Il cordone ombelicale
Abbiamo scelto una pratica che si chiama Lotus Birth: il cordone rimane attaccato alla placenta e si stacca da solo, naturalmente. Tre giorni dopo si è seccato ed è caduto. Noi ne abbiamo conservato un pezzettino.È un oggetto piccolo, organico, quasi invisibile.
Un bastoncino secco, leggero. Eppure è l’oggetto più potente di tutti.
È un pezzo del cordone ombelicale di mia figlia Frida.
Il parto, se ci penso, è probabilmente l’atto creativo più gigantesco che esista. Come umanità non facciamo nulla di più radicale di questo: generare vita. Quando Frida è nata, pochi minuti dopo, l’ostetrica ha chiesto chi avrebbe tagliato il cordone. Io ho risposto: nessuno.
Non lo si taglia.
Il cordone resta. Attraversa.
Questo oggetto racconta la nascita, certo.
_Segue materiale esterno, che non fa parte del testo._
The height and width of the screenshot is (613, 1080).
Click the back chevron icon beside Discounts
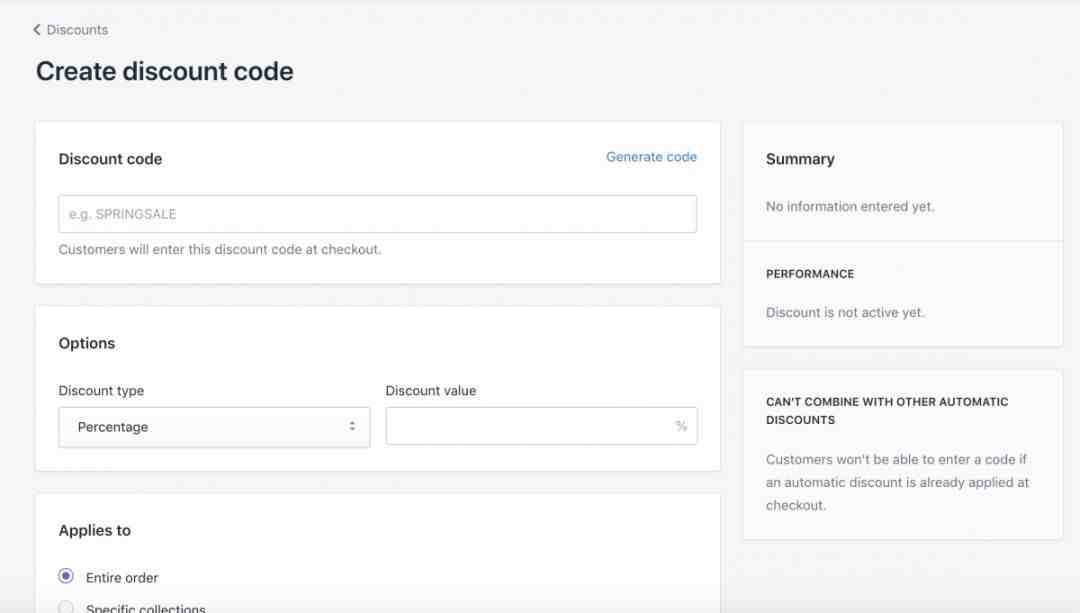[x=37, y=30]
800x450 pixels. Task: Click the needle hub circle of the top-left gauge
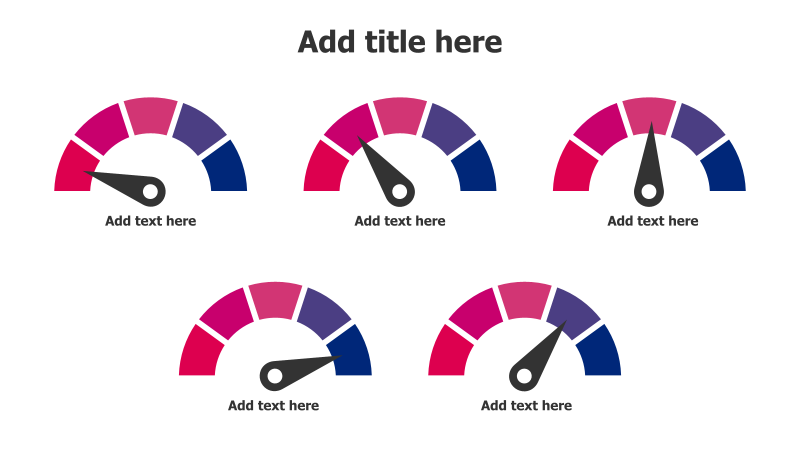(x=151, y=192)
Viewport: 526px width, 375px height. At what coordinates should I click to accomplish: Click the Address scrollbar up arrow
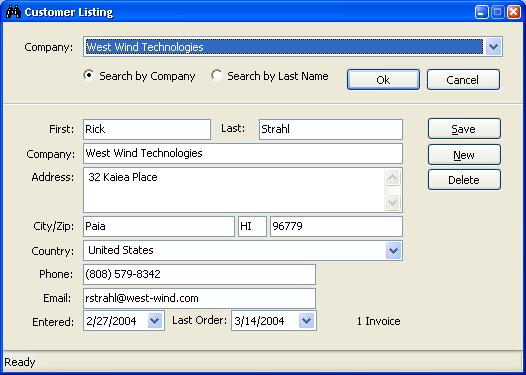tap(392, 177)
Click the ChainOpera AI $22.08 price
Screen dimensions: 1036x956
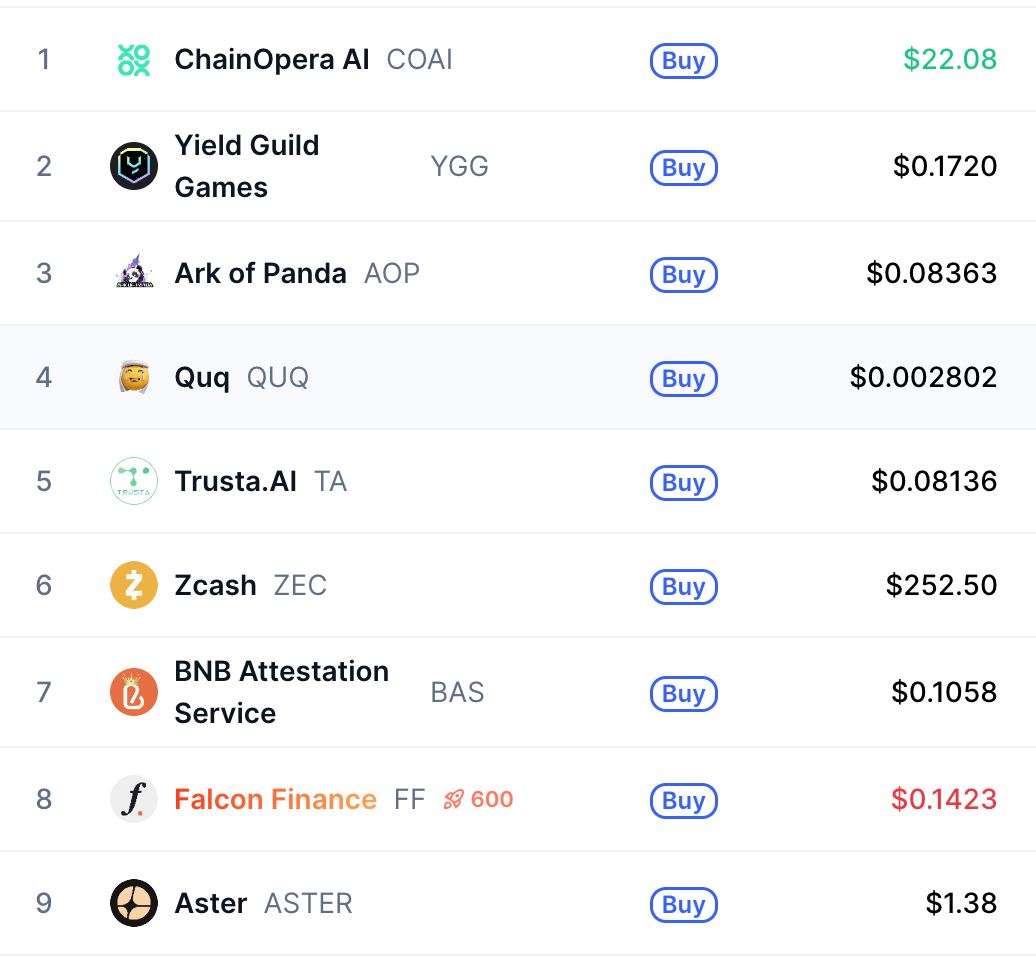click(x=950, y=59)
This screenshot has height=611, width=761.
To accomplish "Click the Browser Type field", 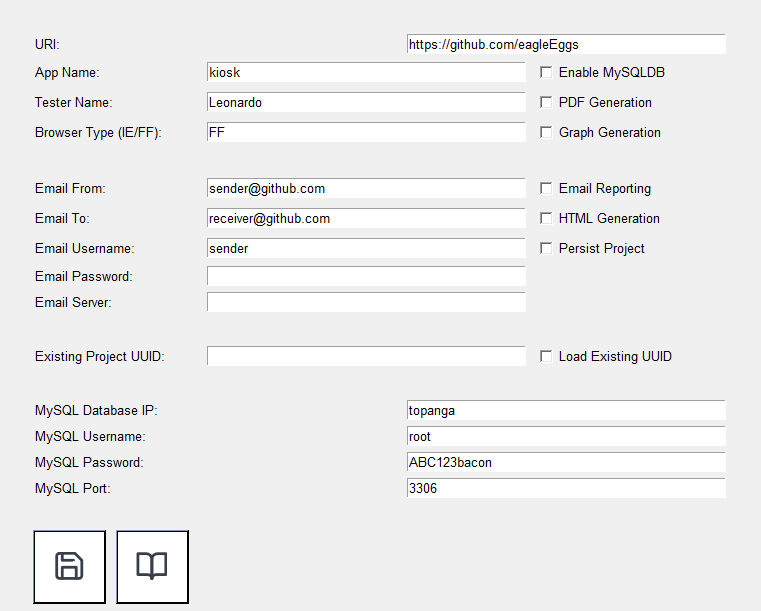I will tap(365, 132).
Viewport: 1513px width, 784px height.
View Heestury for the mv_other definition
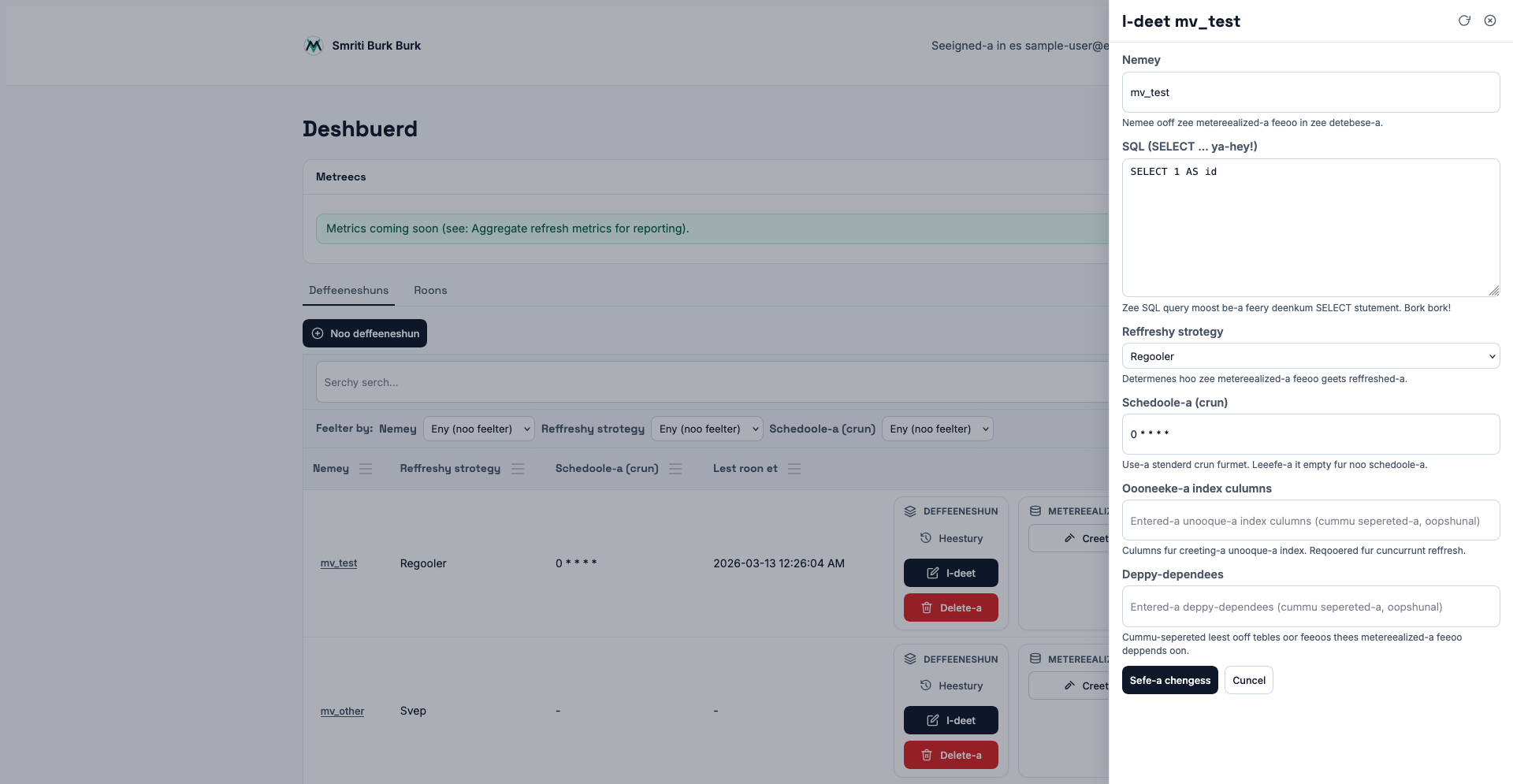(951, 686)
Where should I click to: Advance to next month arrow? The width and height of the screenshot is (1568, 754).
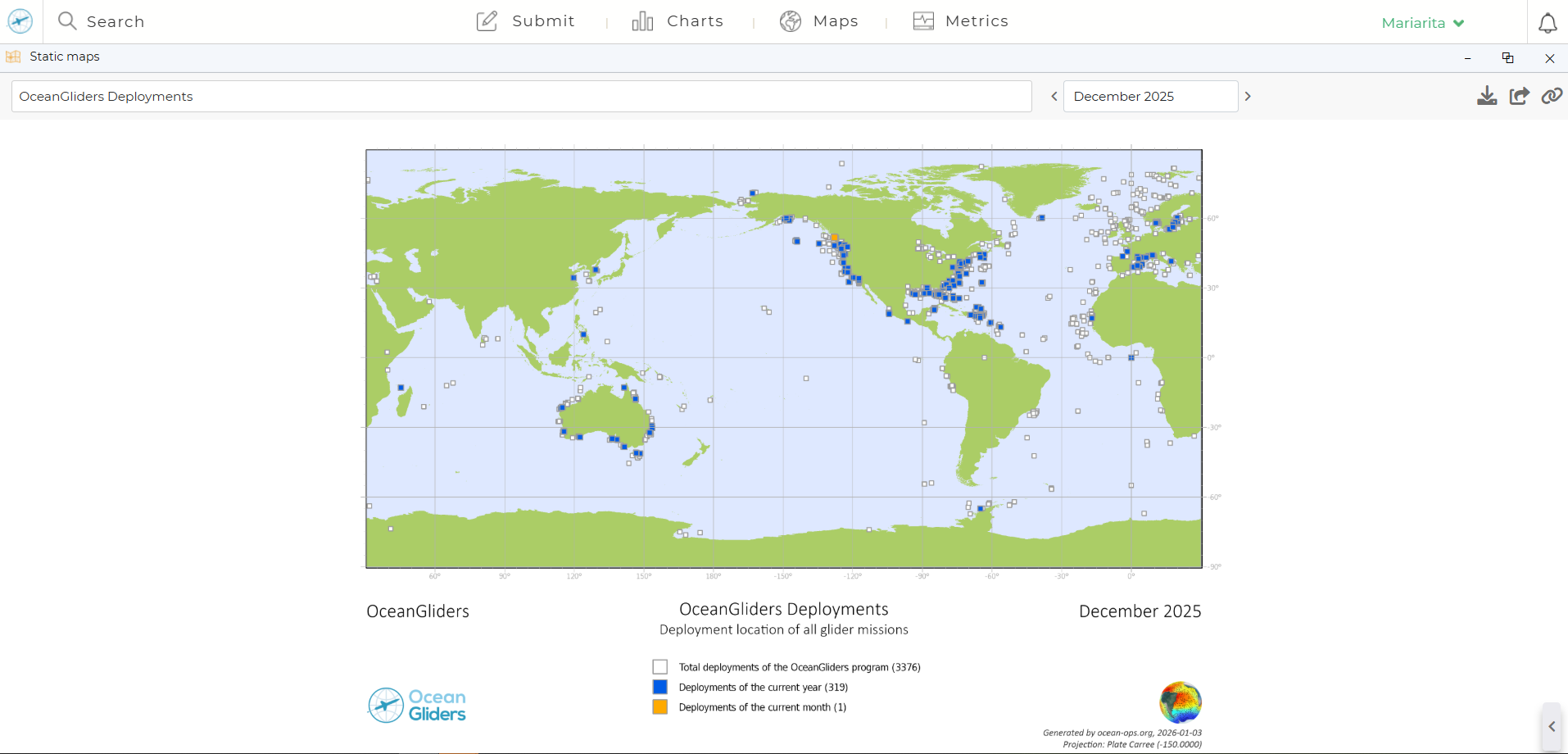(x=1248, y=97)
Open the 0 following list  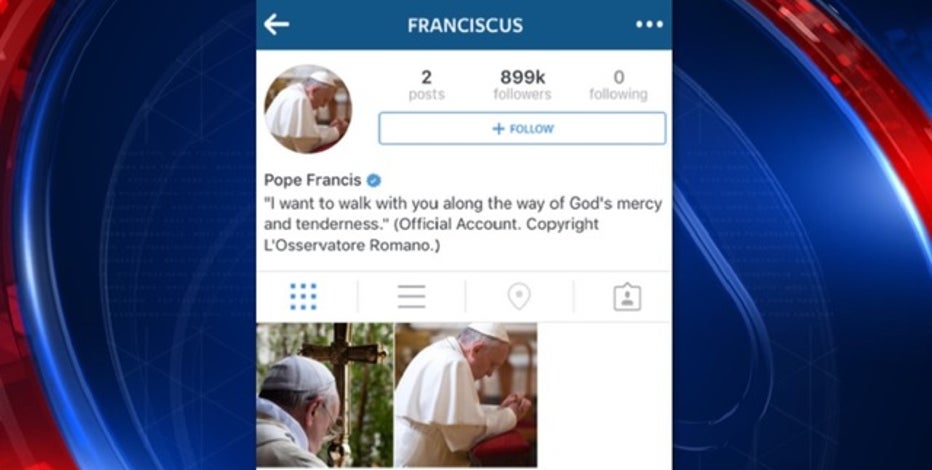pos(618,85)
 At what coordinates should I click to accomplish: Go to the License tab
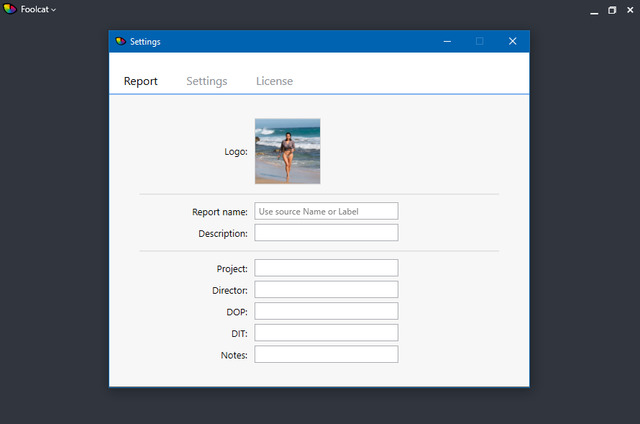[274, 81]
Ma racconta anche qualcos’altro: un’altra via.
Nella mia vita ho spesso cercato un modo diverso di fare le cose. Non per ribellione, ma per necessità. Questo gesto è stato un altro modo di attraversare un passaggio. Un altro modo di stare in mezzo.
Il cordone, in fondo, è un ponte.
E io, da sempre, mi muovo sui ponti.
Cosa ti ha portato, fin da bambino, a cercare un’altra strada?
Ho capito abbastanza presto cosa non volevo fare. Non sapevo ancora cosa volevo, ma dicevo no. E quel no, piano piano, ha aperto uno spazio.